* [Task details]: Quote exactly the lines from the start of the entries to the one with "The store (366, 2005)", both ends included.

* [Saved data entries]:
--*--
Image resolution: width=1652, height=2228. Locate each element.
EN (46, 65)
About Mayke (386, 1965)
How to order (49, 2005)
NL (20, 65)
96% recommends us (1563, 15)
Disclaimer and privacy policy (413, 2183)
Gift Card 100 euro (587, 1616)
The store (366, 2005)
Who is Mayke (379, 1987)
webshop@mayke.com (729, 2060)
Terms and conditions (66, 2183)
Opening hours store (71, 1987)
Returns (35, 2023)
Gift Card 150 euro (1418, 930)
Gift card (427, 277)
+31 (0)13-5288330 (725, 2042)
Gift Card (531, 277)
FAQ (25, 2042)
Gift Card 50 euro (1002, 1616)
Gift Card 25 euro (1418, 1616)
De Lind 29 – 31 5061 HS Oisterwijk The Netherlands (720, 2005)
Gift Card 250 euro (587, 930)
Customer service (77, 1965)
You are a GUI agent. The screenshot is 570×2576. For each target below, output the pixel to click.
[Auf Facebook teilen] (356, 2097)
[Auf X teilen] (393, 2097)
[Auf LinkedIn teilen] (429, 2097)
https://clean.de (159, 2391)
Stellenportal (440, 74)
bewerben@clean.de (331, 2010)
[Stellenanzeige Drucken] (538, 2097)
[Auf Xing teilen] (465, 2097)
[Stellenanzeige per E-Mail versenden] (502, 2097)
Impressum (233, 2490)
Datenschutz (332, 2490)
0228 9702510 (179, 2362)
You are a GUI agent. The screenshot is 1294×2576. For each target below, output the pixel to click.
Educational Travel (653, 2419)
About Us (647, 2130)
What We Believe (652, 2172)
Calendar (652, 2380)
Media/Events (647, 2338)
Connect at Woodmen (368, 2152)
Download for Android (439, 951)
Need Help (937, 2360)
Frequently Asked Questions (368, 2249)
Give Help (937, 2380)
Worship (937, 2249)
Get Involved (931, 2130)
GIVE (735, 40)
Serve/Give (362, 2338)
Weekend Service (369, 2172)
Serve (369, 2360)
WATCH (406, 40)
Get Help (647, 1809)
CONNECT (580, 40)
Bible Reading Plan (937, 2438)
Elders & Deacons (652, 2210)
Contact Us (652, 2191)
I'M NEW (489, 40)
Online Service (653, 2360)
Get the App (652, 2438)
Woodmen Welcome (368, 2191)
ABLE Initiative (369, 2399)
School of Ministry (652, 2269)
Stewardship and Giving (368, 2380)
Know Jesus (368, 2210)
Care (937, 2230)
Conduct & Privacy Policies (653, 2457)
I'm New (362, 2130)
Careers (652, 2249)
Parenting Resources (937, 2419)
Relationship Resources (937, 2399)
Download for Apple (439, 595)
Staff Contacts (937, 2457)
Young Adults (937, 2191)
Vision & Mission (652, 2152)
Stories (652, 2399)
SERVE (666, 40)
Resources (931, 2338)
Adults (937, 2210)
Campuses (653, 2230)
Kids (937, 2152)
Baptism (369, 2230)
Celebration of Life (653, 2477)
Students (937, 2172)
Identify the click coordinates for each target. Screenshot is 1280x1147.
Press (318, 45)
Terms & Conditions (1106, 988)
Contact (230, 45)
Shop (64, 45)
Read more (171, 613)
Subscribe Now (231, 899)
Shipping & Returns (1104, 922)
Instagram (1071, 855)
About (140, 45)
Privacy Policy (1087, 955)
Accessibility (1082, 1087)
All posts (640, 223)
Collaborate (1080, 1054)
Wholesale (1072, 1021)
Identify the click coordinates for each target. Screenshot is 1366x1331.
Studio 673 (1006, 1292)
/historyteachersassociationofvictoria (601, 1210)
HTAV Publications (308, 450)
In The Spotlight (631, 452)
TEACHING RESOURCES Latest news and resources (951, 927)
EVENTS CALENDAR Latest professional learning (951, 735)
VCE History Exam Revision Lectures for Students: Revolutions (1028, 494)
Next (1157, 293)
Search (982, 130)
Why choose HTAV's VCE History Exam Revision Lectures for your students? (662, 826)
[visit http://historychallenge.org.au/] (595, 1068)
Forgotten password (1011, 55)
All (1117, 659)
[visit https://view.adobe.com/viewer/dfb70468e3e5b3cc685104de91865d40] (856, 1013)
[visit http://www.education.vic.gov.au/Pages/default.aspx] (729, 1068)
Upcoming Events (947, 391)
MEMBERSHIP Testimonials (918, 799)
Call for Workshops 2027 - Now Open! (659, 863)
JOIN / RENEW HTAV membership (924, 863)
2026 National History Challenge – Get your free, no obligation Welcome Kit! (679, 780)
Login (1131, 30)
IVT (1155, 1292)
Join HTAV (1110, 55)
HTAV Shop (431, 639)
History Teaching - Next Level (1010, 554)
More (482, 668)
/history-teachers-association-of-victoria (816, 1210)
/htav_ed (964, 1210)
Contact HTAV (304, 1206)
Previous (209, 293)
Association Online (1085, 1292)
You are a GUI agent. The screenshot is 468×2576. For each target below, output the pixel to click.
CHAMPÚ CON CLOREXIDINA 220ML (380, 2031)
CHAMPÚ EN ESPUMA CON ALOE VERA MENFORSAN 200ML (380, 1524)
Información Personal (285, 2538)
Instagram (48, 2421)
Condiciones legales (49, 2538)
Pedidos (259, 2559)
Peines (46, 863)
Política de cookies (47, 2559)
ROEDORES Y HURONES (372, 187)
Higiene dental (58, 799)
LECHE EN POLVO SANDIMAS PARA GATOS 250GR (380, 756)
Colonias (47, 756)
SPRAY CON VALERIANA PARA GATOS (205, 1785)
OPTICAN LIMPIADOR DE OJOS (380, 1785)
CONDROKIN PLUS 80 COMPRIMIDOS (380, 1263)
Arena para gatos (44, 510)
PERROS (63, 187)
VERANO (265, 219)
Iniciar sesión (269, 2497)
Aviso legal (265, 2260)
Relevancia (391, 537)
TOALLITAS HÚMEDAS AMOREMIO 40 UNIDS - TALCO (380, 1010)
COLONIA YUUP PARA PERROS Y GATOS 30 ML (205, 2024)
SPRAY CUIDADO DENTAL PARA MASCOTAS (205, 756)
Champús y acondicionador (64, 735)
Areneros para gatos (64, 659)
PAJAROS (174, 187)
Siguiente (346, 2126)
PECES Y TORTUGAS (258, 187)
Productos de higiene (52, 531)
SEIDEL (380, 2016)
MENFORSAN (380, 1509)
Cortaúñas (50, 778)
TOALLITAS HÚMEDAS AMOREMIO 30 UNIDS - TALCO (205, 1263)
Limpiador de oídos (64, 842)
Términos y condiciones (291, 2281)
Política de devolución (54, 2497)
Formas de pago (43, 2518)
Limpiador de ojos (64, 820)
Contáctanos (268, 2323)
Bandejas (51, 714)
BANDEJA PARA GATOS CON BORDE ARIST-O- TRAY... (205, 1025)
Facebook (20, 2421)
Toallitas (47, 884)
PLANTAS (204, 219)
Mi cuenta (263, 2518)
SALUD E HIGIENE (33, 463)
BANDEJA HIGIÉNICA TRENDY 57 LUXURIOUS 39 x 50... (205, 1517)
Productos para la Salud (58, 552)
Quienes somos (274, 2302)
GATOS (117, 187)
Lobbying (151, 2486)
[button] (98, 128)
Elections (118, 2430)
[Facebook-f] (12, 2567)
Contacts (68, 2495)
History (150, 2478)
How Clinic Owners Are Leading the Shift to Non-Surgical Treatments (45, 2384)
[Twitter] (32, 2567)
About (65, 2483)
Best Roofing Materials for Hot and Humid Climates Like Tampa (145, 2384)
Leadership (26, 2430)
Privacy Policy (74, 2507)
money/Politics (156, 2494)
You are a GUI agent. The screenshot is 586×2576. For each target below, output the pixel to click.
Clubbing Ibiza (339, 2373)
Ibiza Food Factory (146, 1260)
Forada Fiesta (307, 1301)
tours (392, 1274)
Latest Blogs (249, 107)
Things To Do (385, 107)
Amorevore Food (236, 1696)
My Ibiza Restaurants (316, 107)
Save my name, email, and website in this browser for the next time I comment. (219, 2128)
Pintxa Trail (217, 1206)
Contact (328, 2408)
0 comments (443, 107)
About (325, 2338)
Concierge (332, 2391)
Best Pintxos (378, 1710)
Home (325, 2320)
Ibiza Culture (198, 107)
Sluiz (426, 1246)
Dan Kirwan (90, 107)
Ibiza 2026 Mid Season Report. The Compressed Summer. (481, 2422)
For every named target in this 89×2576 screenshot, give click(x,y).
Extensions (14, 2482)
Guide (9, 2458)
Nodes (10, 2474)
--*--
* [Written response]:
Image resolution: width=1652, height=2228. Locate each element.
EN (46, 65)
About Mayke (386, 1965)
How to order (49, 2005)
NL (20, 65)
96% recommends us (1563, 15)
Disclaimer and privacy policy (413, 2183)
Gift Card 100 euro (587, 1616)
The store (366, 2005)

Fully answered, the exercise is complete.